→ **QUOTED PASSAGE**
That taxing question

Mitt Romney is digging in. No way will he and wife Ann release any more tax returns, even though his vice presidential prospects had to disclose several years’ worth during the vetting process.

OK, then. Romney should have coughed up 10 years’ worth of returns and gotten this issue off the table months ago. But since he hasn’t, and says he won’t, we are left to wonder why.

Into the information vacuum pops imagined embarrassments: Is a charitable donation to some pinko, liberal outfit buried somewhere in those files? A dependent horse tax break? Did he claim the upkeep of Seamus as a business expense?

None of the above, we reckon. But Americans do have a right to learn how the man who might become the nation’s leader made his money, and how much he paid into the U.S. Treasury.

Romney’s assertion this week that he never paid less than 13 percent of his income is hardly reassurance to the multitudes of middle-income taxpayers who pay a much higher rate.

Comments

  1. 9 months, 1 week ago

    I wouldn’t count on Akin sticking to his guns. Just saw an ad where he repeated the Republican talking points: he’s defended Social Security and Medicare, Obama is the one that cut 700 million—and btw McCaskill didn’t pay the taxes on her plane (yeah, that one’s a pants on fire out and out lie).

  2. Northland

    9 months, 1 week ago

    Make that 716,000,000,000 Shelley as in 716 BILLION!!!

  3. Northland

    9 months, 1 week ago

    But chazzy, the big 0 is soooooooooooooooooooooooo wonderful that we don’t need no stinkin’ history. Why just look at how with his porkulus bill he has lowered unemployment to below 6%(oops), and how he has 5 TRILLION in new debt(oops).

    He is our first half-white president, and that is enough!!!!

  4. 9 months, 1 week ago

    We can live in government housing, eat government food, send our kids to government schools, and soon we will be seeing government doctors. The government took over the student loan business and will soon take over the medical insurance business. And what a swell job they do managing it all, as our federal debt has ballooned from 10 trillion to 16 trillion in the last four years. Obama and his rubberstamp Claire McCaskill have no plan to fix any of this beyond more spending and more government.

    America suffers from stage three cancer of socialism. The only thing ‘far-out’ about this statement is hearing a politician actually say something so honest and obvious. He called a spade a spade, an idiom which BTW has been in continuous use for almost 5 centuries which is about 4 1/2 centuries longer than ‘spade’ has been used as a racial slur, a factoid which I’m sure the eggheads at the Star’s editorial board know full well. But of course throwing around casual and lazy accusations of racism is central to the Democrats electoral strategy. Now more than ever. It’s going to be a long 11 weeks.

→ **DATA FOR ANALYSIS**

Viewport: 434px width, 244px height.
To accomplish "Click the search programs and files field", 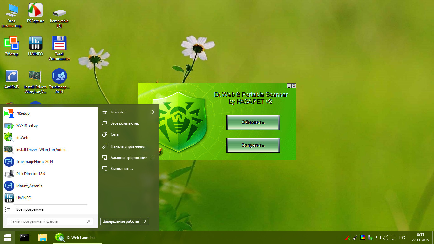I will click(x=47, y=221).

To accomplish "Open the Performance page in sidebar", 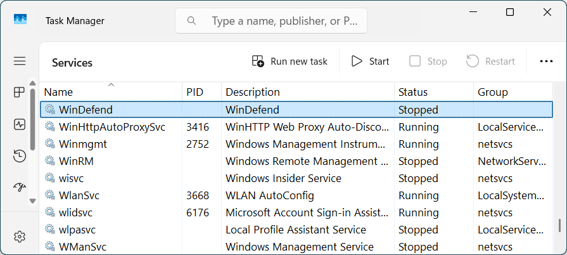I will [20, 124].
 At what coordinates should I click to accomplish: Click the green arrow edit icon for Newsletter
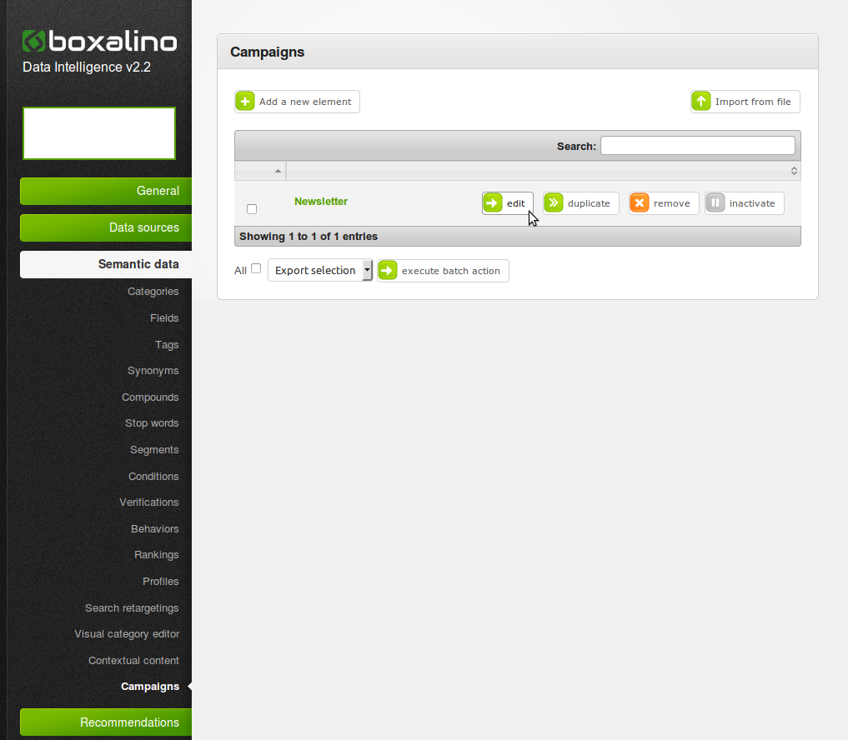click(x=494, y=203)
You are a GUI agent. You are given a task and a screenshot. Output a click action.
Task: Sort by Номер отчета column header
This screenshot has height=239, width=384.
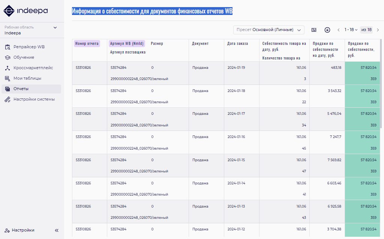coord(87,44)
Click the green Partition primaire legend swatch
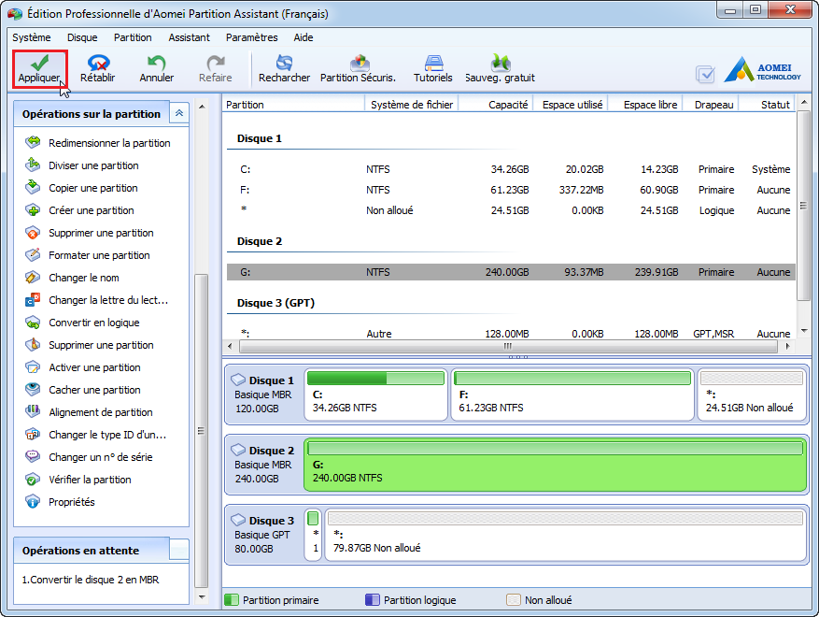Screen dimensions: 819x617 point(232,600)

→ **PARTS OF THE EXERCISE**
A: From the Romney tax-returns piece, rewrite the part between "That taxing question" and "as a business expense?", inclusive, swapping "returns" for "filings".
B: Carry the Romney tax-returns page forward with the next part, starting where it stops.

→ **WRITTEN ANSWERS**
A:
That taxing question

Mitt Romney is digging in. No way will he and wife Ann release any more tax filings, even though his vice presidential prospects had to disclose several years’ worth during the vetting process.

OK, then. Romney should have coughed up 10 years’ worth of filings and gotten this issue off the table months ago. But since he hasn’t, and says he won’t, we are left to wonder why.

Into the information vacuum pops imagined embarrassments: Is a charitable donation to some pinko, liberal outfit buried somewhere in those files? A dependent horse tax break? Did he claim the upkeep of Seamus as a business expense?

B:
  5. 9 months, 1 week ago

    Star…..so many things to counter, but I’ll limit it to two….

    First. You, KC Star should be absolutely embarrassed for having gone to the 21st century rendition of Joseph McCarthy. If Harry Reid had not had someone, who he won’t disclose, tell him that Romney didn’t pay taxes on each of the ten prior years, this wouldn’t be a talking point from the White House/Left/Main Stream Media/Kc Star. Even Harry says he can’t say if it’s true or not. What this does is place this country as a place where you are guilty until you prove yourself innocent. That describes the worst countries in the world. But, that is where Harry Reid and the KC Star is taking us. Yes, the cover is that now that it’s out there, Romney should just take care of it. But that is completely baseless. That is McCarthy at it’s worst. Do I dare say that McCarthyism of the 20th century is being replaced with McClatchyism of the 21st century? Think about it. It fits.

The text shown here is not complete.